Racism and The Problem of “Other”: How To Think It Through With Kids
No doubt right now, there are children asking about racism, protests, and the general state of marginalized people. Maybe your child is feeling unsafe and confused themselves, or maybe they’re empathizing with children who are. Maybe they’re wondering what they can do to help, or why these conflicts happen at in the first place.
These are all very important feelings and thoughts, for thinkers of all ages, and thankfully, there’s all kinds of discussion online about how we can address them with our children. We want to reiterate, as many sources have been lately, that it’s never too early to start talking about racism, or any kind of discrimination, with your child. There are ways to approach it in an age-appropriate way that will open up dialogue and have a lasting, positive impact.
One very useful and accessible approach is to talk with little thinkers about the whole idea of “other”. It sounds big and complicated (because it is), but being open to your child’s questions and having conversations about it can get your whole family thinking.
Here are some questions to try:
How am I different from everyone else? What do I have in common with all other human beings?
If I don’t understand someone else, what’s the best way to find out what I need to know?
Is calling someone “other” a bad thing? How do we treat people differently when we think of them as “other”?
Who gets to decide who is “other”?
How does it feel to know that for some people, I am “the other”?

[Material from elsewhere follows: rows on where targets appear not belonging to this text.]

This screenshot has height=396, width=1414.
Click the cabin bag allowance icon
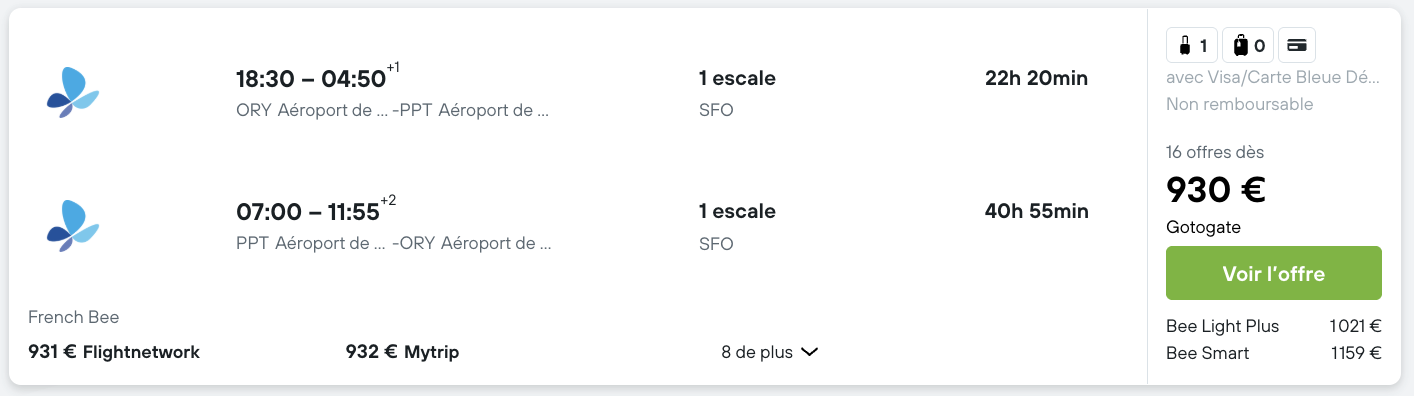point(1192,45)
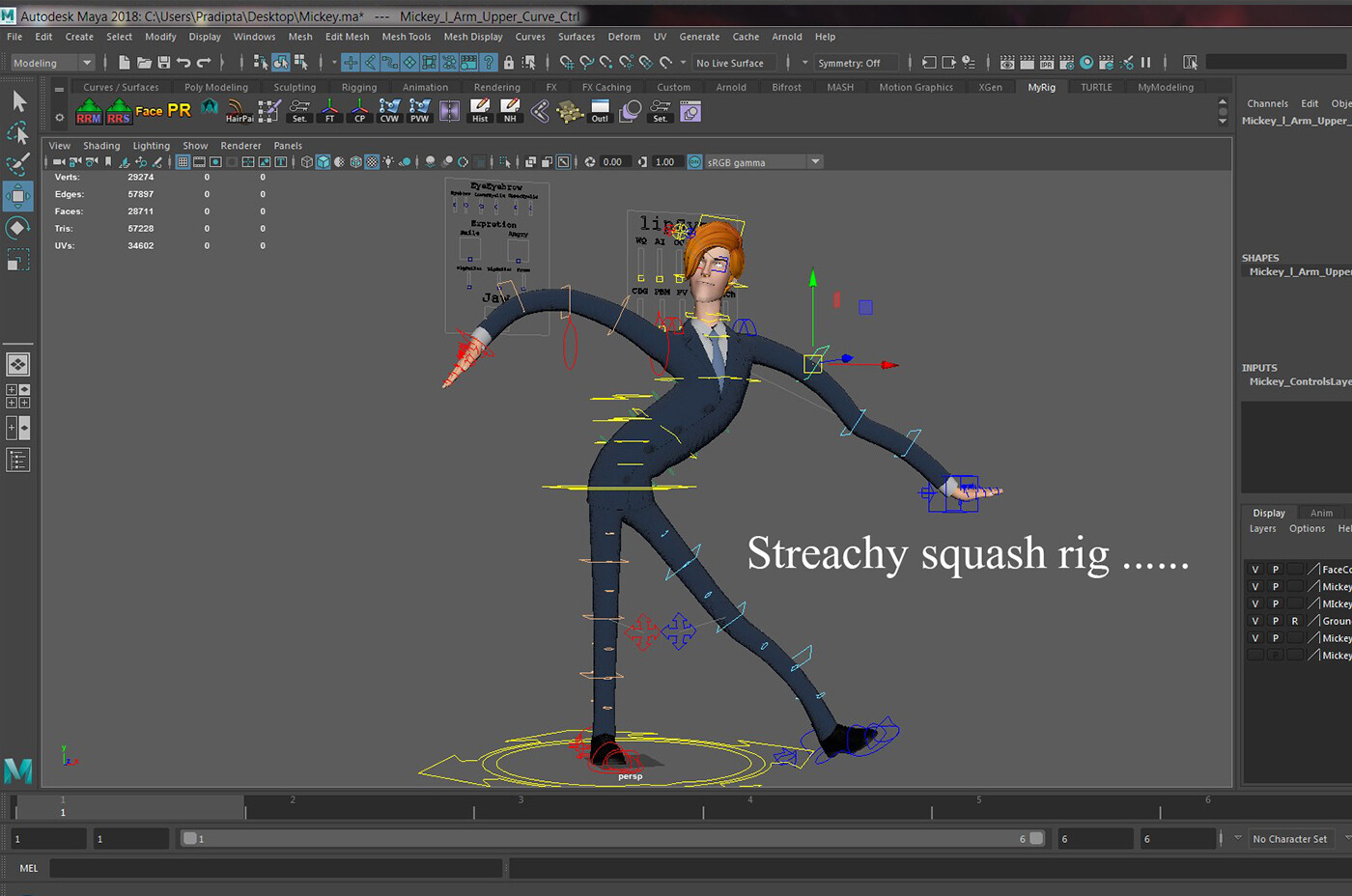
Task: Click the MEL label at the bottom left
Action: click(x=28, y=868)
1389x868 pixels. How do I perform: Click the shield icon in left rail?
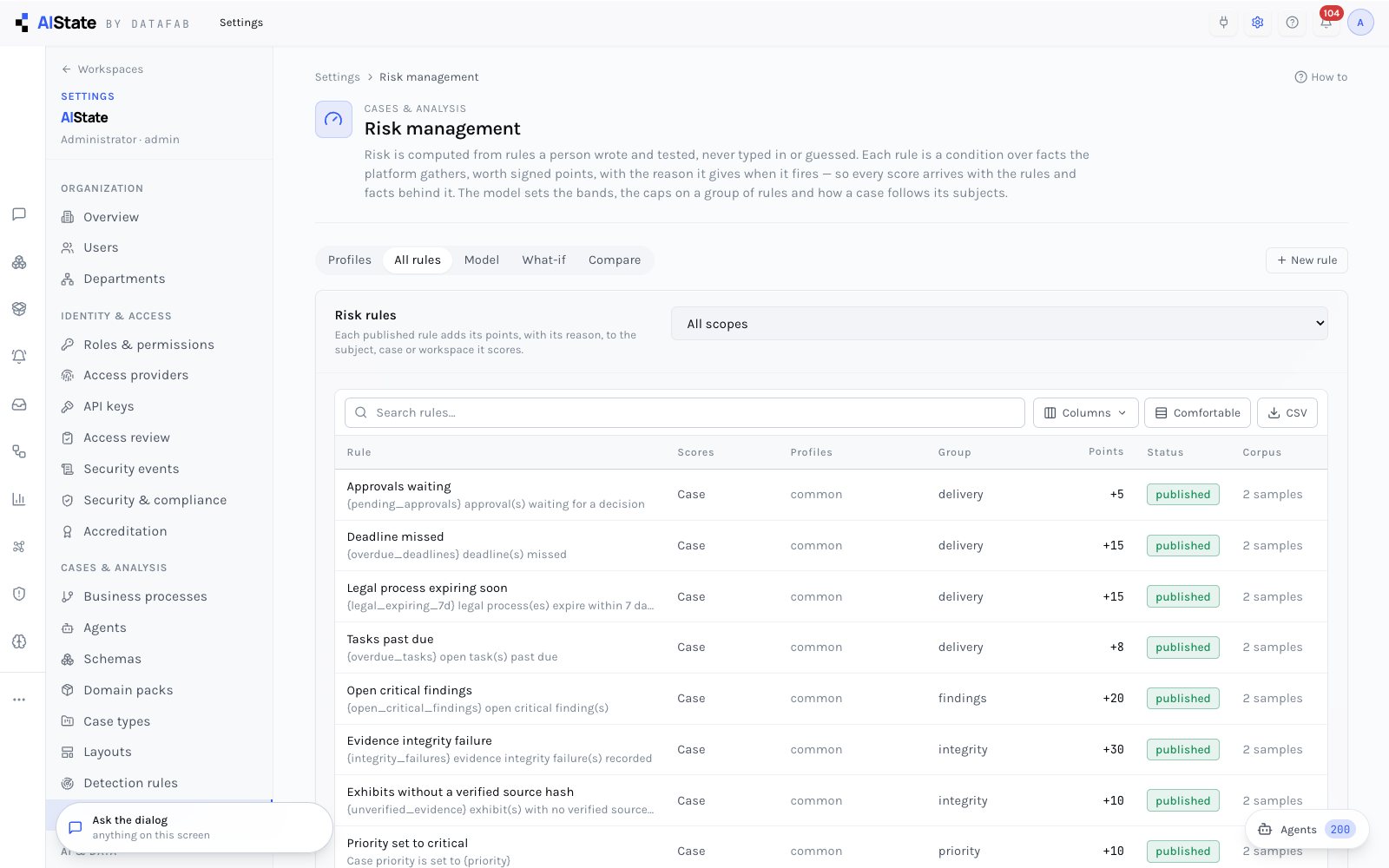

Why do non-human creatures sometimes feel like “other” to us? Do we need to feel this way?
And here are some important things to keep in mind as you discuss these questions:
You aren’t going to have all the answers. You may not have any of them. The difference between self and other, or at least our assumptions about it, are what fuel all kinds of prejudice and discrimination. The mere act of talking about it, and thinking critically about it, is a very important step.
Your child may think about the self/other distinction in a very different way than you do, especially if they’re very young. The fact that they haven’t had years to internalize discrimination and prejudice is a good thing. Theirs is a valuable perspective.
While discussing racism and “otherness” with your little thinker, you’re probably going to have to take stock of some of your own misconceptions and privilege. It’ll be uncomfortable, but it’s an opportunity to set a good example.
If your discussions with your child are short and intermittent, that’s fine. If this is a topic that comes up little by little, over a long span of time, that’s great. What’s important is that you open the door for this while your child is still young, so that they’ll have an age-appropriate framework with which to think about what they experience in the world. It’s really never too early to think critically about what makes someone “other”, and about how to bridge the distance.